Electron sometimes freezes on reconnect - Led Solid Cyan


#21

Thank you! Looking forward to hearing the results!


#22

Hey, here’s an update on our debugging process:

  • We’ve run our two 3G Electrons with our full code suite since Wednesday, and they are still going strong! Running this long without a freeze has been rare among our 2G Electrons, so great news there! :slight_smile:
  • The Tinker software has run on thirteen 2G Electrons over the weekend with unreliable cellular coverage - none have freezed :grinning: This is basically unheard of with 2G Electrons in the environment we run them in.

These results should be good enough to conclude that the Tinker software works with 2G Electrons in our desired setting; meaning there’s something between the Tinker code and our “barebones” code that does not play nice. One of the differences is SYSTEM_MODE; AUTOMATIC vs SEMI_AUTOMATIC. The reason we’re not running AUTOMATIC is that we need the devices to be responsive for user interaction when offline and as fast as possible when they boot up. It is not enough for the devices to wait until connection is established for them to be usable. With that said:

  1. Are there any important undocumented differences between these modes that may cause our freeze?
  2. Are there any stock code examples (like Tinker) available with SEMI_AUTOMATIC that we can test on our devices?

In the meantime we will modify our own barebones code to run STSTEM_MODE(AUTOMATIC) and see what happens.


#23

I so far do not have problems with freezing electron 2G. I use SEMI_AUTOMATIC mode.
You can also use the code to code for fault tolerance by @rickkas7.
https://github.com/rickkas7/electronsample/blob/master/README.md


#24

And the pursuit of a bug free hardware continues…

New discoveries:

  • Again, the two 3G Electrons are still going strong. No crash after a week of continuous operation, with the Exact same code as the 2G Electron ran, and crashed.
  • We tried running the aforementioned crashing code on our 2G Electrons with one change; removing all display related code, and woala, no crash! This may simply be a coincidence, since we only tried this over one night. But now suddenly the suspect seems to be the physical display, or the display related code. Have anyone had similar problems? It’s a 0.96" SPI screen, with a current draw of ~25mA, and we’re using the Adafruit SSD1306 lib from the web IDE. We’re using the pins A3, A5, D0 & D1 for SCL, SDA, DC & RST respectively.
  • We’ve now run the rickkas7 “Electron Debug” code for 48 hours without any crash. This is on Electrons that have a physical display connected, but no display related libraries included.

We’ll continue to investigate the display and see if we’re able to crash a clicker without the Adafruit SSD1306 library included.


#25

I’m having similar issues with a test module, we don’t use the screen or other screen code.

——————

# [Work required]
Answer the following questions using the forum thread on Electron freezes, giving each answer on its own line with the same numbering:
1. How many 2G Electrons ran the Tinker software over the weekend?
2. Which library is used for the display?
3. For how long was the rickkas7 "Electron Debug" code run without a crash?
The records have no connection to the forum thread above.

Screen-element location records
——————

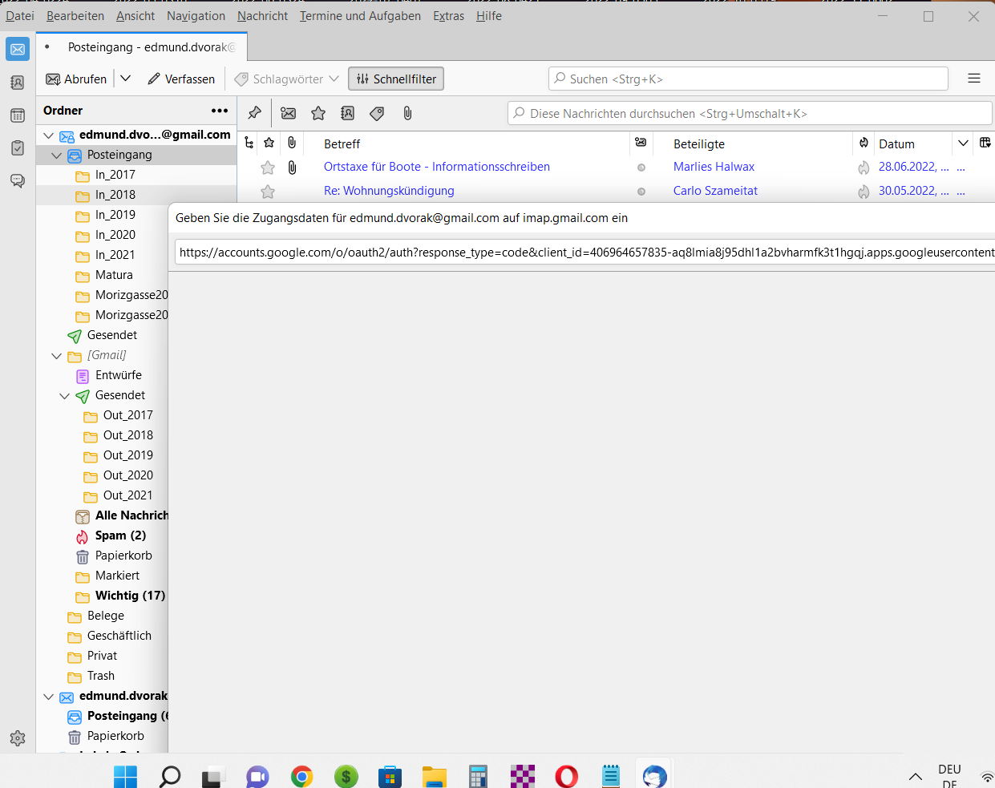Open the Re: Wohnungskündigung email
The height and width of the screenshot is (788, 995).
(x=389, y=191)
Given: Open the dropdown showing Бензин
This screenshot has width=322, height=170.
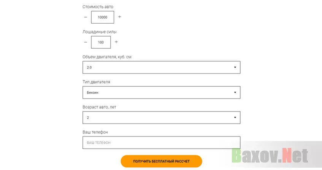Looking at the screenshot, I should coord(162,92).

——————

# [Written solution]
1. Thirteen.
2. The Adafruit SSD1306 library from the web IDE.
3. 48 hours.